Resolving the molecular mechanisms for bacterial selenium nanoparticle production
Brimilcombe, Claire Louise
Thesis or dissertation
University of Exeter
Thauera selenatis is a bacterium that can respire using selenate as the sole electron acceptor and produce elemental selenium in the form of nanospheres. Analysis of the secreted protein profile from T. selenatis that was respiring using selenate, identified the selenium export factor protein, SefA. SefA was associated with the selenium nanospheres and is thought to stabilise the assembly of the nanospheres in T. selenatis. The N-terminus of SefA shows similarity to the N-terminal regions of other mineralin family proteins and is therefore speculated to be involved with SefA-selenium interactions.
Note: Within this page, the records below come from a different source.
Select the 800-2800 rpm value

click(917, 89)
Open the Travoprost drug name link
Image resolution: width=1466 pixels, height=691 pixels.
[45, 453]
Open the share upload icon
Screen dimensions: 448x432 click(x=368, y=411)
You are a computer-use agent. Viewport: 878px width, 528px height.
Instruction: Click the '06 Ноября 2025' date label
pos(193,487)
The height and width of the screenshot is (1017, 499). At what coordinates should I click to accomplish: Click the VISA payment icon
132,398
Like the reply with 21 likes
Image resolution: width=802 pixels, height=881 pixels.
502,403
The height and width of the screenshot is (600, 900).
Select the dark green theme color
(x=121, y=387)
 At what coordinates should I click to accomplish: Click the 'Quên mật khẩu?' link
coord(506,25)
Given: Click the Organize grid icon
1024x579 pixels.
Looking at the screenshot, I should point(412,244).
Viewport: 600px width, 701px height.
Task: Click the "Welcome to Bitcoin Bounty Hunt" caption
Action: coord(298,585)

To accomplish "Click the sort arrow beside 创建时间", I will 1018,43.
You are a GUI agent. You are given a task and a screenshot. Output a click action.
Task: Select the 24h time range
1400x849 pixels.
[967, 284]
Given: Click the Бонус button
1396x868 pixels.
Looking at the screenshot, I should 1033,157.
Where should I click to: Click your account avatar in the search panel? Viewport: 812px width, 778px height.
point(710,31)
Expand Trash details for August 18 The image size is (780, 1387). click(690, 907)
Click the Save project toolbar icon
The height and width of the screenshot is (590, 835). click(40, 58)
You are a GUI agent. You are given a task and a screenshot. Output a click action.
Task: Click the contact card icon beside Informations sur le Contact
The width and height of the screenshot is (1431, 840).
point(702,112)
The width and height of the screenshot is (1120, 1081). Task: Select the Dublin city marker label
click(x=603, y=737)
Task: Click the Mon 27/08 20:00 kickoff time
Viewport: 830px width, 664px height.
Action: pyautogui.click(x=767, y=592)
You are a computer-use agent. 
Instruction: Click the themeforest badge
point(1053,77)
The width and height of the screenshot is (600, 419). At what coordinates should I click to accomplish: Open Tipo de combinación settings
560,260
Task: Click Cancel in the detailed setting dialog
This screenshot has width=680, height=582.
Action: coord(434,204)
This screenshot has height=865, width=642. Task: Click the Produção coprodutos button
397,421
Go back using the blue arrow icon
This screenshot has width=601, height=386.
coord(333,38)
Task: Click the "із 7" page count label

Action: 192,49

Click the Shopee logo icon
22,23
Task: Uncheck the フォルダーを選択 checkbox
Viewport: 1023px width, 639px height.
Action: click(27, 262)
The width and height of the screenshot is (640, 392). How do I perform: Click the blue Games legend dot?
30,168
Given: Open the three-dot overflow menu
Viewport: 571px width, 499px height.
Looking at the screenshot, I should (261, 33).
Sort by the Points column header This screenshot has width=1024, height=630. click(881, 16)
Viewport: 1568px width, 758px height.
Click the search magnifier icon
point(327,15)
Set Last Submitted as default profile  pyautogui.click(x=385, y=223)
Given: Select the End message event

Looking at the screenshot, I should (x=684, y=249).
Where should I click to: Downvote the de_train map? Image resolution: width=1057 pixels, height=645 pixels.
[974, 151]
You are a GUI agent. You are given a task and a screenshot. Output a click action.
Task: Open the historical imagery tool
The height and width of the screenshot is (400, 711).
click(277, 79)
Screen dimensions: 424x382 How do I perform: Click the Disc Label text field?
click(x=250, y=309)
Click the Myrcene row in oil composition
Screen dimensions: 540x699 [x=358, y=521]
It has been suggested that other proteins may also play a role in the assembly of the selenium nanospheres and their exportation out of the T. selenatis cell, and they could interact with SefA. SefA has been expressed in Escherichia coli and two His-tagged recombinant forms of the protein (His-SefA-His and His-SefA) have been purified. A SefA construct was also produced, which had an exposed N-terminal region, by proteolytic cleavage of the His-tag from the N-terminus of His-SefA-His using thrombin. Interactions between the N-terminal of SefA and soluble proteins from T. selenatis grown in selenate were investigated and three potentially interacting proteins were identified using pull-down experiments. MALDI-MS analysis identified peptide sequences of fragments from each of the three proteins and BLASTp analysis found that the closest matches for these proteins were threonyl-tRNA synthetase, glucosamine-fructose-6 phosphate aminotransferase, and the DNA protection during starvation proteins. Whilst attempts to crystallise the His-SefA-His protein were unsuccessful, the His-SefA-His protein was determined to be a tetramer and stabilising conditions for the His-SefA-His protein were determined for use in future crystallisation trials. A transcriptome analysis of T. selenatis grown with or without selenite was undertaken and this identified some interesting differentially expressed genes, but also indicated that the culture was in fact a mixed culture of T. selenatis and Enterobacter cloacae.